Posted: Fri Mar 07, 2008 4:10 am
by georgesebastian
Hi Everyone,
I have a design issue.
In the source DRS I need to get data from 28 tables.The structure of the tables are same but having very huge amount of data. (all the rows are distinct)

I would kindly like to know which one will give me a better performance
My options are

1.Using a UNION in the source DRS
2.Using a UNION ALL in the source DRS
3.Using 28 sepreate DRS in the source and using LINK COLLECTOR to combine the data.

I thought it would be the UNION ALL since it merges data from the Database itself but
I read in one of the DSxchange post that its LINK COLLECTOR which will give a better performance than UNION ALL

viewtopic.php?t=113306&highlight=Link+Collector
(please refer to the post from balasumit21 )

Please advise

Thanks
George Sebastian
:wink:

Posted: Fri Mar 07, 2008 4:32 am
by ray.wurlod
Define "performance" in an ETL context. Only then might one be able to address whether whatever it is can be made "better" (whatever that is).
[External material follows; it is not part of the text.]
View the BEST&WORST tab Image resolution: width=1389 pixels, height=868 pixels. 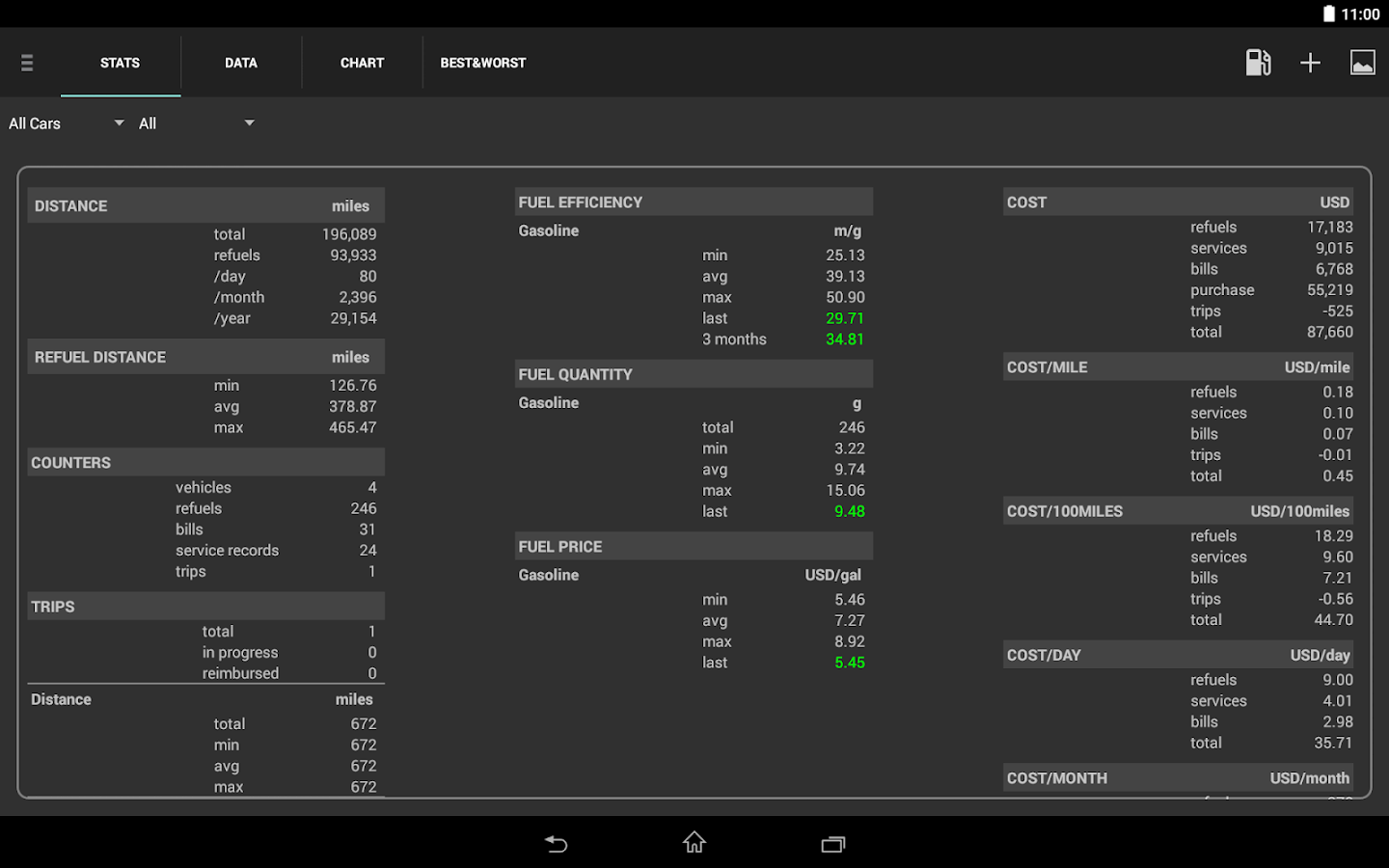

Please do not cite rows/sec as your performance metric. Search DSXchange for many rants from me about why it is meaningless.
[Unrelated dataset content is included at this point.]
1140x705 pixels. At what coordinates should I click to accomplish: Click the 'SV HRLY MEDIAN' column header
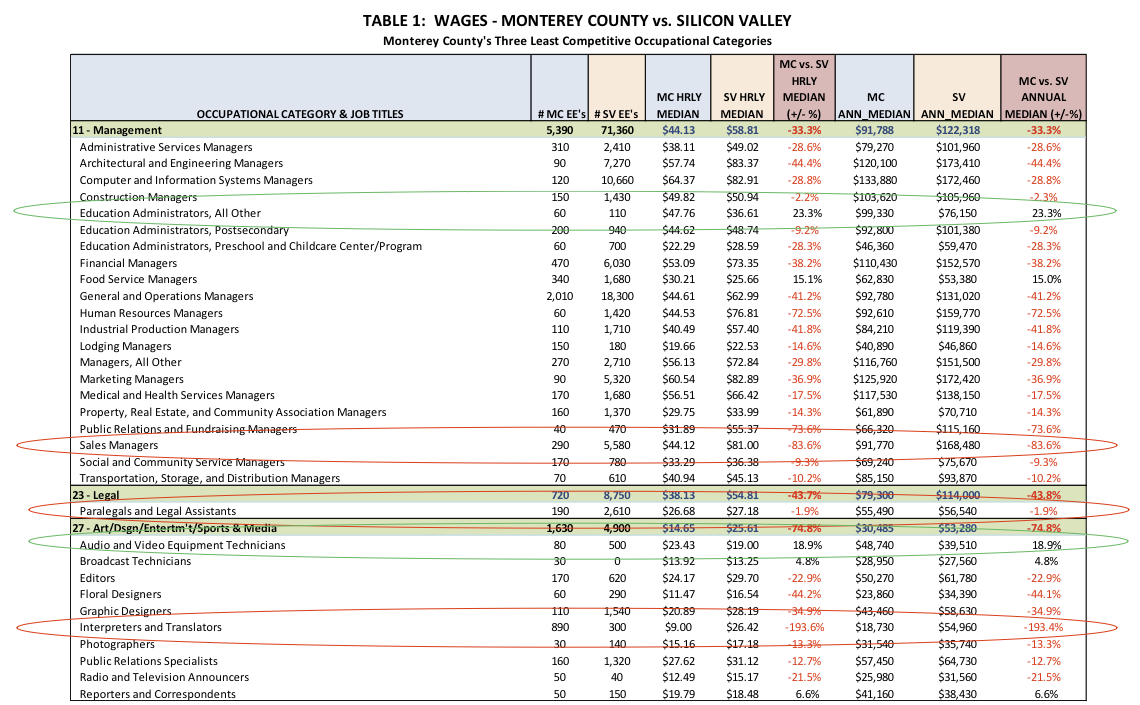click(x=743, y=105)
Posted: Fri Mar 07, 2008 4:34 am
by WoMaWil
union all is more performant than UNION because a UNION is a distinct.

you have a lot of screws for to find the optimal performance, there are many ways and there is not best of all for each situation. To find the best way for your case you need some investigation. Sometimes the bottleneck for performance is not the way of reading but the way of writing and its syncronisation.

Posted: Fri Mar 07, 2008 4:35 am
by georgesebastian
Hi all,

What about using 28 DRS and after that the using a Sequencial file(with append option) insted of using Link collector.
which one will be a better design

Please advise

Thanks
George

Posted: Fri Mar 07, 2008 7:37 am
by chulett
WoMaWil wrote:union all is more performant than UNION because a UNION is a distinct.
Specifically, a UNION ALL simply returns the results of all queries. A UNION must first get the results of all queries and then so a 'SORT DISTINCT' on the results, so it obviously will take longer and more processing resources.

You make the choice based on whether you need duplicates removed from the result set, not on which one is 'faster'.